Proof is like follow. Notice that if we change $log_2 x$ to $t$ then $(1 - \frac{1}{2\log_2 n})^{\log_2 n}$ $=$ $(1 - \frac{1}{2t})^{t}$. Now it can be derivated easily about $t$ and result will be $(1 - \frac{1}{2t})(\ln(1 - \frac{1}{2t}) + \frac{1}{2t - 1})$. Notice that $t \ge 1$. Then, $1 - \frac{1}{2t} \ge 0$ because $t \ge 1$. For the other part, $\ln(1 - \frac{1}{2t})$ $+$ $\frac{1}{2t - 1}$ $=$ $\ln(\frac{2t - 1}{2t})$ $+$ $\frac{1}{2t - 1}$ $=$ $\ln(\frac{2t - 1}{2t})$ $+$ $\frac{2t}{2t - 1}$ $-$ $\frac{2t - 1}{2t - 1}$ $=$ $\ln(\frac{2t - 1}{2t})$ $+$ $\frac{2t}{2t - 1}$ $-$ $1$ $=$ $\ln X$ $+$ $\frac{1}{X}$ $-$ $1$. for $X$ $=$ $\frac{2t -1}{2t}$. Notice that $0$ $<$ $X$ $<$ $1$. Then, $\ln X$ $+$ $\frac{1}{X}$ $-$ $1$ $\ge$ $0$. Proof is like follow. If we derivated $y$ $=$ $\ln X$ $+$ $\frac{1}{X}$ $-$ $1$, $y’$ $=$ $\frac{1}{X}$ $-$ $\frac{1}{X^2}$ $=$ $\frac{X - 1}{X^2}$. As a result, $y$ decreases in $0$ $<$ $X$ $<$ $1$. However, it’s zero when $X$ $=$ $1$. Therefore, $\ln X$ $+$ $\frac{1}{X}$ $-$ $1$ $\ge$ $0$. As a result, this algorithm success to find a semicoloring in every iteration at least $\frac{1}{2}$ probability if $n$ $\ge$ $2$.
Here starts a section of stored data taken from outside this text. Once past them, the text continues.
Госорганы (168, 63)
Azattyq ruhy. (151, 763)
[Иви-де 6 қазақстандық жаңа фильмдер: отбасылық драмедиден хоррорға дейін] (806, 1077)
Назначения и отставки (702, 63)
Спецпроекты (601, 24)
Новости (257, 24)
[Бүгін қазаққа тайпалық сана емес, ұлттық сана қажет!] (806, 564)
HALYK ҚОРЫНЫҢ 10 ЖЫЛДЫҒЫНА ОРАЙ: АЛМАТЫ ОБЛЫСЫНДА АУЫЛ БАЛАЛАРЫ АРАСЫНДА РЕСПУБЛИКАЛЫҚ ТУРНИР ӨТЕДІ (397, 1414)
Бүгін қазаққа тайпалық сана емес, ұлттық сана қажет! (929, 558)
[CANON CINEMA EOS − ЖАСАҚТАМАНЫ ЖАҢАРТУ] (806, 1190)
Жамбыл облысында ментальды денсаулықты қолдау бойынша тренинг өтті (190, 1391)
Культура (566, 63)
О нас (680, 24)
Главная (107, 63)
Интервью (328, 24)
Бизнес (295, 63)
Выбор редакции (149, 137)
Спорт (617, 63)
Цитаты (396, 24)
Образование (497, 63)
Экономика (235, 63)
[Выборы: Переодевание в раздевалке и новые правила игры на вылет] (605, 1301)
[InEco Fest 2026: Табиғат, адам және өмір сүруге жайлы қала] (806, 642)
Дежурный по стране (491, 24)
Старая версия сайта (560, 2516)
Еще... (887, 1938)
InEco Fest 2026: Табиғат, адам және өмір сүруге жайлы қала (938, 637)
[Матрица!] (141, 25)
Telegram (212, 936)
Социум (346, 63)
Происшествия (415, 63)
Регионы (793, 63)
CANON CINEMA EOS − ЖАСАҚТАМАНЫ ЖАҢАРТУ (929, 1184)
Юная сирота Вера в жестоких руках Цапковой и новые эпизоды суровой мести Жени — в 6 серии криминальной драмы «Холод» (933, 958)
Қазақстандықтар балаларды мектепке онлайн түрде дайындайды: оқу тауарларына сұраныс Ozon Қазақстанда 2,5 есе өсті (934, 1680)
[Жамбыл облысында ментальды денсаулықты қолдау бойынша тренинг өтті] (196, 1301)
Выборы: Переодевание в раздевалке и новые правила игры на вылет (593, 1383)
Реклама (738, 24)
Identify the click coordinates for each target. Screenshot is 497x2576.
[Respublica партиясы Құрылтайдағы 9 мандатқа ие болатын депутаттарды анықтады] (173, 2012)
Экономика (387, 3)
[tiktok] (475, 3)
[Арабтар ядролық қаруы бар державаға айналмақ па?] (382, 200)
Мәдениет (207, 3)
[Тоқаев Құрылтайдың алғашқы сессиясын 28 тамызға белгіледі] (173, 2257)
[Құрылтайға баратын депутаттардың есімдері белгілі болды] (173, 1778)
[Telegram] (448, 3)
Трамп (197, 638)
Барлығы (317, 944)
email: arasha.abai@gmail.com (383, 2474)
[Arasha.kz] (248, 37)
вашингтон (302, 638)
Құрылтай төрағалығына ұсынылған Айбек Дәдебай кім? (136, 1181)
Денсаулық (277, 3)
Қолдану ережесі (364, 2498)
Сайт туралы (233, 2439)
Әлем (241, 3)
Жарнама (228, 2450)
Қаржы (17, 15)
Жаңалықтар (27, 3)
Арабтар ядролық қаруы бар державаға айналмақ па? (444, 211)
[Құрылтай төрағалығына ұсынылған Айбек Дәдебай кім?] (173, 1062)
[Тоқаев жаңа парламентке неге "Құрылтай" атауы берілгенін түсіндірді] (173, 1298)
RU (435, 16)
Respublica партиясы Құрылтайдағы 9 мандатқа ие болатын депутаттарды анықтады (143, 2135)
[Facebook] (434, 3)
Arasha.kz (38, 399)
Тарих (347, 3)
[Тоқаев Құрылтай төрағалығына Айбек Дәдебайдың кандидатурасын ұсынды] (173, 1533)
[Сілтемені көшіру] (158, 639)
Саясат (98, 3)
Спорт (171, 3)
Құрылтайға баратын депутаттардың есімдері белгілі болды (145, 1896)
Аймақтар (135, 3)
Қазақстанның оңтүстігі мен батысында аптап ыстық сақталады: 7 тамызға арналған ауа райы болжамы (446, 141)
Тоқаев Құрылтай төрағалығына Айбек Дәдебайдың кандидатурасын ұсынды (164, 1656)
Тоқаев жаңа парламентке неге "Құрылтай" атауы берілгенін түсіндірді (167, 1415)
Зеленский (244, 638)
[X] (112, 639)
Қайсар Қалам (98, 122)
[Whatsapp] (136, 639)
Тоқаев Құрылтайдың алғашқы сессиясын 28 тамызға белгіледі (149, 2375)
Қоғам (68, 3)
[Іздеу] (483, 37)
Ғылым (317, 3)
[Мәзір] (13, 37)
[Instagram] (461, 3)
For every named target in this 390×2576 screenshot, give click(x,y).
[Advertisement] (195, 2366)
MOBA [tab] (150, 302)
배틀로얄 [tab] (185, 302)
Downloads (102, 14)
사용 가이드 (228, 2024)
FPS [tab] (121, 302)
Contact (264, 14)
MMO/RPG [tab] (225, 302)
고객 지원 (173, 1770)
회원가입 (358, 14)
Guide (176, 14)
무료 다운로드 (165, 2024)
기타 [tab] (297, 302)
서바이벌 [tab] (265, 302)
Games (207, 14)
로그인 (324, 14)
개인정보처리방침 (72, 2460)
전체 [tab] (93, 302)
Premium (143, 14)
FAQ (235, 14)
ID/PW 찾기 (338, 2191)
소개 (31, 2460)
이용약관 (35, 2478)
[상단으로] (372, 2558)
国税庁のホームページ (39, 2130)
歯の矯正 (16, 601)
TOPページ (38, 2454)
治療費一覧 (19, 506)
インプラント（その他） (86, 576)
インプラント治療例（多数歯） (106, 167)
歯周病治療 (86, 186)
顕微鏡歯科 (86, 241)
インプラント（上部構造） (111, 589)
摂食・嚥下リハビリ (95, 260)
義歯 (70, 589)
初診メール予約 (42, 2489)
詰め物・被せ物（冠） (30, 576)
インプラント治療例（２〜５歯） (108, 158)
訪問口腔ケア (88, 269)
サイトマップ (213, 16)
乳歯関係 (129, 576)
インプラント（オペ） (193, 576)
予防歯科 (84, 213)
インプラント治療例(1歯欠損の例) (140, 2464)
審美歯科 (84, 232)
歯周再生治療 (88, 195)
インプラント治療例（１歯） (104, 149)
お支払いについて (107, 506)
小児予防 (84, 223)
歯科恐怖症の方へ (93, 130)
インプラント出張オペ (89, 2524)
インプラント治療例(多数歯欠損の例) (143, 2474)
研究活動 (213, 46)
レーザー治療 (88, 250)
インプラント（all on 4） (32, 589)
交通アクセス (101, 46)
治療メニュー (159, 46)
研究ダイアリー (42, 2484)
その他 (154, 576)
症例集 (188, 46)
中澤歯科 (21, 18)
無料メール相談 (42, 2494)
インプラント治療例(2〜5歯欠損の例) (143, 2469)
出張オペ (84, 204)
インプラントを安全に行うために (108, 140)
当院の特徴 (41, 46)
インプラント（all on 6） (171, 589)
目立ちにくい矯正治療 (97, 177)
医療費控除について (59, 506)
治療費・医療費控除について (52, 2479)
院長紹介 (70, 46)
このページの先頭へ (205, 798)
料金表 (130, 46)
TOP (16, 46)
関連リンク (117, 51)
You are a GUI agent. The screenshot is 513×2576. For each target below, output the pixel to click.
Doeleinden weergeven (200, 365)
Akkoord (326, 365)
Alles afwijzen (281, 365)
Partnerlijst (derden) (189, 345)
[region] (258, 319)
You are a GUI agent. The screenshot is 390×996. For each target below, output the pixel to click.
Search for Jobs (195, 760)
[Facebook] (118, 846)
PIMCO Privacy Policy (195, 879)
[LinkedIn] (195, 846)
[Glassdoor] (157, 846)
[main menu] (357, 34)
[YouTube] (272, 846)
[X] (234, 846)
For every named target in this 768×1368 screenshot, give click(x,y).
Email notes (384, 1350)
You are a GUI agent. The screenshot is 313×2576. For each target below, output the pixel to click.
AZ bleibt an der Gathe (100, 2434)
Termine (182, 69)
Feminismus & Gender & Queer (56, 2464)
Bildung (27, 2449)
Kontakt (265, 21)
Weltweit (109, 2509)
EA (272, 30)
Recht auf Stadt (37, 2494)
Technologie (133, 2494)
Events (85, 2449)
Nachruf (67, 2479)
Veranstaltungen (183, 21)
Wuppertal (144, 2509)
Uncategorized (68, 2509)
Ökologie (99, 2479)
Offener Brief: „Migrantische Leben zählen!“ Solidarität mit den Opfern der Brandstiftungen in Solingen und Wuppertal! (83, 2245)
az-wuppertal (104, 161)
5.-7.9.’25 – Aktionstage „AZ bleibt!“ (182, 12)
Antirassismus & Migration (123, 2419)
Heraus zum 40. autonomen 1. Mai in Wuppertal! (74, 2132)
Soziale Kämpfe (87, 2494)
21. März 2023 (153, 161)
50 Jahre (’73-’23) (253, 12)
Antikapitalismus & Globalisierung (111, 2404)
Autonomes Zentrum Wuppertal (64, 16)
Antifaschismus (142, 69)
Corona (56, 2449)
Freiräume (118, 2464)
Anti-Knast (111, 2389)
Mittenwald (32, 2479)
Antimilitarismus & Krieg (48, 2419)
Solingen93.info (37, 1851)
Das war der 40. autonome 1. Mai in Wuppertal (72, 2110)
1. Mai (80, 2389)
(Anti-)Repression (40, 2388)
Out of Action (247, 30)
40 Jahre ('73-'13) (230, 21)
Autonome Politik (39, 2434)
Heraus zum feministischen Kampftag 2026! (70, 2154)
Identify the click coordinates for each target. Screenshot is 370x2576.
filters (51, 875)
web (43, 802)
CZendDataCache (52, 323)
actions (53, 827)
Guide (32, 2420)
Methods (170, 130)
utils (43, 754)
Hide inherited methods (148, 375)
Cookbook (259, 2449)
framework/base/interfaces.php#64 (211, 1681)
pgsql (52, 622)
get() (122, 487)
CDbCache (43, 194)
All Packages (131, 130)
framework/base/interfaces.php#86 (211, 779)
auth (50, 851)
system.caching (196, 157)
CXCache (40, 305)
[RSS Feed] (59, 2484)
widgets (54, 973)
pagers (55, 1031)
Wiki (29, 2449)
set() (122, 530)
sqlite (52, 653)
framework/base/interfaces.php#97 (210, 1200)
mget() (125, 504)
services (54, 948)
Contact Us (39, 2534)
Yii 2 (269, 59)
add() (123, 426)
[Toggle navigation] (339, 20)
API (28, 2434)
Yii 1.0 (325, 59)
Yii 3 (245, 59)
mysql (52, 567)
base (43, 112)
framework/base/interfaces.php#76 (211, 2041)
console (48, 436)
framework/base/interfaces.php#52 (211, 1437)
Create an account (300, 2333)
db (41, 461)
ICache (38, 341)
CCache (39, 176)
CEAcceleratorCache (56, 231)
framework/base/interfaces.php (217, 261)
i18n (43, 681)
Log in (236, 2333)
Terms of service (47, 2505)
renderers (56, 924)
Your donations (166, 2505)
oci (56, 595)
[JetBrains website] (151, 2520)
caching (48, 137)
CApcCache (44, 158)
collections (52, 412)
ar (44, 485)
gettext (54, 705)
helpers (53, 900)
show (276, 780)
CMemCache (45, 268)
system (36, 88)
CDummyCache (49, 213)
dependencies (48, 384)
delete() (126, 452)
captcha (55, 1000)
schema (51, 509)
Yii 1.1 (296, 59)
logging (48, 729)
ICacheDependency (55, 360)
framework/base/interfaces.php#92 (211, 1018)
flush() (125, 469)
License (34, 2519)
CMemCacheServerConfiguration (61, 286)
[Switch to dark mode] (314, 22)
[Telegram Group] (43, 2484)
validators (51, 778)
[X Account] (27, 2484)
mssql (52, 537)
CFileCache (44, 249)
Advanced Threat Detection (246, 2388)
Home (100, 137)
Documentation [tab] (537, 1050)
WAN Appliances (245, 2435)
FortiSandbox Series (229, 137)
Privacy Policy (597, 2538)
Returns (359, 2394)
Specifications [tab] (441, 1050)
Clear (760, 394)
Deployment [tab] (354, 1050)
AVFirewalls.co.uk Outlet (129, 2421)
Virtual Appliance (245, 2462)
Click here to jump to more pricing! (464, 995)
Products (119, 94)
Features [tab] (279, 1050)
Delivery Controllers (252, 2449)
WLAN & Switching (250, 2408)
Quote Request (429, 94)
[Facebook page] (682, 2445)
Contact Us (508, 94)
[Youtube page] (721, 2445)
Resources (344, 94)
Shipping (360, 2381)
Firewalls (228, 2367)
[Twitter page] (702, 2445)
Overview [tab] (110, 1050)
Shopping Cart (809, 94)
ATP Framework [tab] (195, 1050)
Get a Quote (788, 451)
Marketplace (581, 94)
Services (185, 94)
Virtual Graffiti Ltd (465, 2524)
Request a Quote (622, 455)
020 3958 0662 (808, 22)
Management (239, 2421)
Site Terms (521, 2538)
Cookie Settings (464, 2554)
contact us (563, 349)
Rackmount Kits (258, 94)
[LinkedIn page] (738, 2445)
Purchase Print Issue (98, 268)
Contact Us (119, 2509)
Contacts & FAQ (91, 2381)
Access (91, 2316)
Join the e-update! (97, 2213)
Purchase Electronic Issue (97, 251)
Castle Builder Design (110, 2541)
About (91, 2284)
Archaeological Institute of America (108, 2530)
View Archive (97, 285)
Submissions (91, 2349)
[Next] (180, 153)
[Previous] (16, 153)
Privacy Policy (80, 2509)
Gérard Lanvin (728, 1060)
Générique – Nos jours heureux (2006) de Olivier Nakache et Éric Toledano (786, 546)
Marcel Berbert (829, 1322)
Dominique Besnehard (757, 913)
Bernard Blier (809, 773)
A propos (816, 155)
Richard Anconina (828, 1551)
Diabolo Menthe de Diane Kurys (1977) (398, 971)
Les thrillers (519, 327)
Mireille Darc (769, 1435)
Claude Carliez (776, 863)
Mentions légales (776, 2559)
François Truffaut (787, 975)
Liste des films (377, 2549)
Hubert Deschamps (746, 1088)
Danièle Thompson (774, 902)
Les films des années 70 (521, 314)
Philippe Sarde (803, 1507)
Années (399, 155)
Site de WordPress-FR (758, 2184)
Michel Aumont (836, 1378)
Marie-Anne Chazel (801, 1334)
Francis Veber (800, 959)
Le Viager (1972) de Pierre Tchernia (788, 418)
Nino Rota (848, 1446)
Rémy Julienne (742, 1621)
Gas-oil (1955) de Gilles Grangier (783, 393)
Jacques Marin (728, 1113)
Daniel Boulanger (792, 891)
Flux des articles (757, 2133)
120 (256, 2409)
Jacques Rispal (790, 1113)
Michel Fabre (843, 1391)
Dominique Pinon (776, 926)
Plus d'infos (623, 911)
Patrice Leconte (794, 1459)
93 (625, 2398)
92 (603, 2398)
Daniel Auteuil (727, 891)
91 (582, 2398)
Now, it doesn’t have too much meaning if you think about $n$ $=$ $1$. Therefore, assumption isn’t too tight.
Now, let’s see how many vertices are removed at each iteration. If we start with $n’$ vertices, $\left\vert R \right\vert$ $\le$ $2 \frac{n’}{4}$ $=$ $\frac{n’}{2}$. As a result, it will reduce to be half at least. Therefore, there will be at most $O(1)$ vertices after part 2. Notice that we will do part 2 at most $log_2 n$ time and it will be enough to be so.
As a result color used in each part is like follow.
- Part 1 uses at most $3([\frac{n}{\sigma}] + 1)$ $=$ $3([\frac{n}{n^{\log_6 3}}] + 1)$ $\le$ $3(\frac{n}{n^{\log_6 3}} + 1)$ $=$ $3(\frac{n^{\log_6 6}}{n^{\log_6 3}} + 1)$ $=$ $3(n^{\log_6 2} + 1)$ colors.
- Part 2 uses at most $4\Delta^{\log_3 2}(\log_2 n)$ $\le$ $4\sigma^{\log_3 2}(\log_2 n)$ $=$ $4(n^{\log_6 3})^{\log_3 2}(\log_2 n)$ $=$ $4n^{\log_6 3 \cdot \log_3 2}(\log_2 n)$ $=$ $4n^{\log_6 2}(\log_2 n)$ colors.
- Left part will use at most $O(1)$ colors.
As a result, algorithm uses at most $3n^{\log_6 2}$ $+$ $3$ $+$ $4n^{\log_6 2}(\log_2 n)$ $+$ $O(1)$. Therefore, claim holds.